##### Document segment #####

Pol Maj Gen Praween Pongsirin said that Win Zaw Htun and Zaw Lin had confessed to the murders of Hannah Witheridge and David Miller on Koh Tao on Sept 15, a case which has attracted intense international scrutiny and criticism.
The deputy commissioner of Provincial Police Region 8 said the two suspects have maintained their confessions and repented their crime. Their widely reported retraction was simply a rumour, he said.
Pol Maj Gen Praween also denied that prosecutors had rejected the investigation case file as incomplete, saying the police's evidence was accurate and strong.
A panel of prosecutors had merely asked the police investigators to review the case and to maximise the punishment in light of evidence the suspects had tried to cover up their crime, he said.

##### Source material #####

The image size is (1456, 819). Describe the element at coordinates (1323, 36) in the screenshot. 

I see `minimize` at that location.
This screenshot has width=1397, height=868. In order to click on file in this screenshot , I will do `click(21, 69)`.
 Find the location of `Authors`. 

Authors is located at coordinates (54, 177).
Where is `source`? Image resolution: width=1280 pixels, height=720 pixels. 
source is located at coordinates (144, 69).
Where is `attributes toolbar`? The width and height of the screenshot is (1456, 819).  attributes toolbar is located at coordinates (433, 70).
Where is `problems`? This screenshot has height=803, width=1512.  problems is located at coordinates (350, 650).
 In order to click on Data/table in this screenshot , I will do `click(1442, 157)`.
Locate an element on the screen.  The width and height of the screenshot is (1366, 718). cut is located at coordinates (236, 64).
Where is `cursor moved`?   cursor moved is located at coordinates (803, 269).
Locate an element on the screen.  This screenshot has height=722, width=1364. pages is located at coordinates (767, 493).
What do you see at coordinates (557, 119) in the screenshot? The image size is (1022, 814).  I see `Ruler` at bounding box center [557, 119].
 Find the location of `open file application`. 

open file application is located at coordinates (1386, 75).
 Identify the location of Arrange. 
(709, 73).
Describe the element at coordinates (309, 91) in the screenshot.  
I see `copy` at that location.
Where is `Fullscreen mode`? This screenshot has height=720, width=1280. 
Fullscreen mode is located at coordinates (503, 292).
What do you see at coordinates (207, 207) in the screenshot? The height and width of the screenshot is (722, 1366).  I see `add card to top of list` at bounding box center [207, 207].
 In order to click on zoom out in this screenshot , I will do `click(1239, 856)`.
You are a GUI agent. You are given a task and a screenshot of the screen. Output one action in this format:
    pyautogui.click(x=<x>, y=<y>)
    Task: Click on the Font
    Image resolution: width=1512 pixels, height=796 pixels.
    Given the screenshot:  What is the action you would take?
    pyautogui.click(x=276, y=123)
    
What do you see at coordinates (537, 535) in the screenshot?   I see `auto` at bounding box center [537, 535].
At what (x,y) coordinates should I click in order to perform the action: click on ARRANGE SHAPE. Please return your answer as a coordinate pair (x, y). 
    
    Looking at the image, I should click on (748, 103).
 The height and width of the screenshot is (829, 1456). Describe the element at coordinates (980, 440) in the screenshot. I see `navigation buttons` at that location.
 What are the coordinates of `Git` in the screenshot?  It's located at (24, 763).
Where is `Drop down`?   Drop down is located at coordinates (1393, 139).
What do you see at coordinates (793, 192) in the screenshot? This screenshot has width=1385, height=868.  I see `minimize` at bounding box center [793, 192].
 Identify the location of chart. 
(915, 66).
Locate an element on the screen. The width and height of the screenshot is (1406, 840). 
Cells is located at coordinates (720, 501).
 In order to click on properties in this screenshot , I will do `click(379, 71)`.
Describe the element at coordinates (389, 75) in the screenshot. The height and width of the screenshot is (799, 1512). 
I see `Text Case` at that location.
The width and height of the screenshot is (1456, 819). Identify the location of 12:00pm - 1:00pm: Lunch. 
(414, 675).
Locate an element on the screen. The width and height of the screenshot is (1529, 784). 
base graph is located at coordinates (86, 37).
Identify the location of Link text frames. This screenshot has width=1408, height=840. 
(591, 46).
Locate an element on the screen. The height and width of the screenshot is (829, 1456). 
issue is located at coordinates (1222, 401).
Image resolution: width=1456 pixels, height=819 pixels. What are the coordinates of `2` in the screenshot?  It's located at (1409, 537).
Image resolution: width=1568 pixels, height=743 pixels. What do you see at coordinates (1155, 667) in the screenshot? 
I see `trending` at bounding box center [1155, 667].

#####

> _What the task requires_: Repeat verbatim the portion of the Koh Tao murder case report above, starting at "Pol Maj Gen Praween Pongsirin" and ending at "scrutiny and criticism.".

> _Solution for this task_:
Pol Maj Gen Praween Pongsirin said that Win Zaw Htun and Zaw Lin had confessed to the murders of Hannah Witheridge and David Miller on Koh Tao on Sept 15, a case which has attracted intense international scrutiny and criticism.